Cruzar la 9 de Julio parecía una proeza. Pasado el mediodía del 20 de diciembre de 2001, ir de Cerrito a Carlos Pellegrini era como ir de una trinchera a otra. Había que evitar a los policías, sus bastones y sus motos, los gases, las balas de goma y (después se supo) de plomo… También había que evitar las pedradas que les apuntaban a ellos. El estallido social, entonces el último de una larga serie que venía recorriendo el país, había comenzado la noche anterior.

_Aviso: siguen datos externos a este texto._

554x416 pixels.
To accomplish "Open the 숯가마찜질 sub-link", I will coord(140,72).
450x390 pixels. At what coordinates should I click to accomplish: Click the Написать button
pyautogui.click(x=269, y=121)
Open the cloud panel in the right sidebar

¿Estallido? La metáfora de la bomba que explota es confusa e inexacta, equívoca. Sugiere la existencia previa de una unidad que sufre una violenta dispersión y se convierte en fragmentos, esquirlas descontroladas y destructivas. Claro que hubo un estallido, pero eso fue mucho antes, fue un proceso paulatino, la agonía de una comunidad desmembrada. Diciembre de 2001 es casi todo lo contrario de un estallido: es la violenta reunión de esos fragmentos dispersos que, de pronto, vuelven a encontrarse juntos, a confluir en un horizonte común. Diciembre de 2001 es el fogonazo con que sectores medios y populares volvieron a unirse en una comunidad, a construirse para rebelarse.

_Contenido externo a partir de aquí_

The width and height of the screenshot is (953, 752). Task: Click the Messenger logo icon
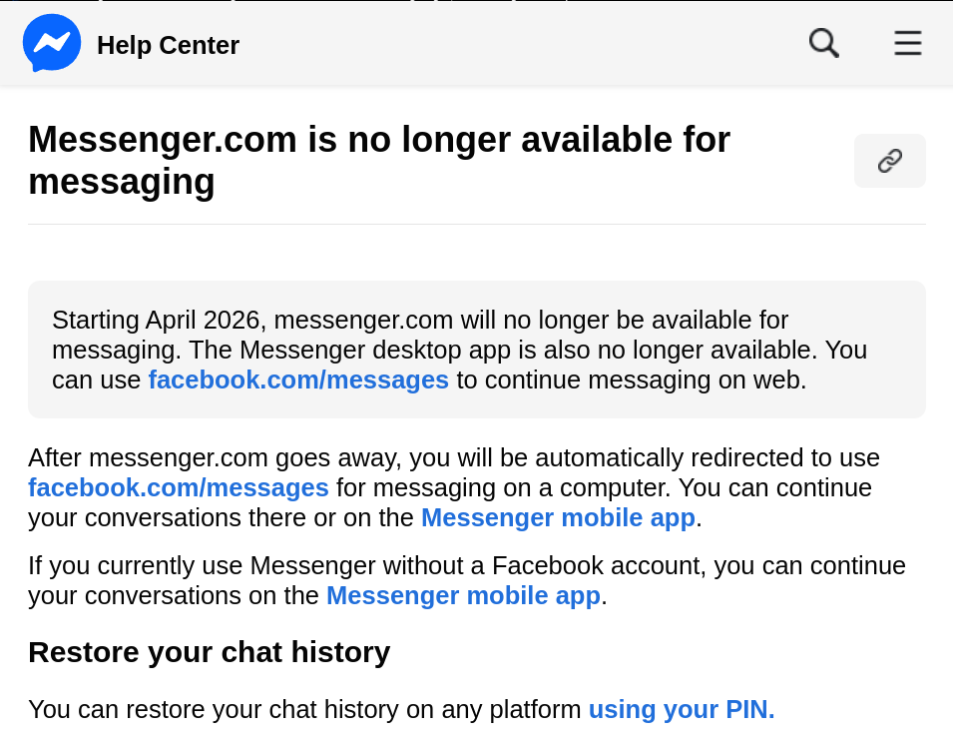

“Cuando el ‘orden’ (el Leviatán) lleva a estados de caos, explotación, enfrentamientos y muertes, es el momento de la suspensión del estado ciudadano: es el momento de la política de calles --escribió la socióloga Norma Giarracca--. Paradójicamente, la violencia entre pares cesa y el que suele mostrar su rostro más siniestro es el Estado.” Así fue ese jueves 20, como tantas veces en la historia argentina: el Leviatán, cuya razón de ser justamente es, se supone, evitar la violencia entre las personas, puso a trabajar a sus fuerzas de “seguridad” para lastimar y matar.
Sobre Diagonal Norte, rumbo a la Plaza de Mayo, el miedo corría con la euforia. Se oían gritos y estruendos. Los semáforos parpadeaban sus colores con ritmo maquinal, pero habían perdido su sentido, nadie los miraba. En el suelo, contra el cordón de la vereda, algo brillaba estático al sol. Era un cartucho de aluminio de casi veinte centímetros de largo, con cinco perforaciones en cada lado, tres bandas azules en la punta y una leyenda: “Largo alcance-Candela-CS”. Las últimas letras confirmaban lo que había sido su contenido: clorobenzilideno malononitrilo, gas lacrimógeno. La policía lo había disparado minutos antes. El impacto lo había deformado y había perdido su base, donde debía de constar su origen: seguramente “FM-Pilar”, es decir, Fábrica Militar-Pilar, una de las unidades productivas de la Dirección Nacional de Fabricaciones Militares inauguradas en los años 40 y desguazadas (como esa comunidad estallada) en los 90.
Lo que no había perdido el cartucho era la impresión de su fecha de caducidad: “vence oct. 83”. Tampoco había perdido su capacidad de hacer daño, quizá incluso se había incrementado por el transcurso del tiempo. Aun vacío, de su interior emanaba toxicidad (todavía hoy lo hace). El símbolo es difícil de obviar: por supuesto que las democracias también fabrican armas, pero ese artefacto había sido fabricado durante la dictadura y, dos décadas más tarde, había encontrado la oportunidad de estallar para cumplir su demorada función y, de paso, mostrar la pervivencia del legado del Estado terrorista. Como esas bombas de antiguas guerras que nunca explotaron y, hundidas o enterradas, tienen en suspenso a sus víctimas, a las que un día de estos van matar o mutilar.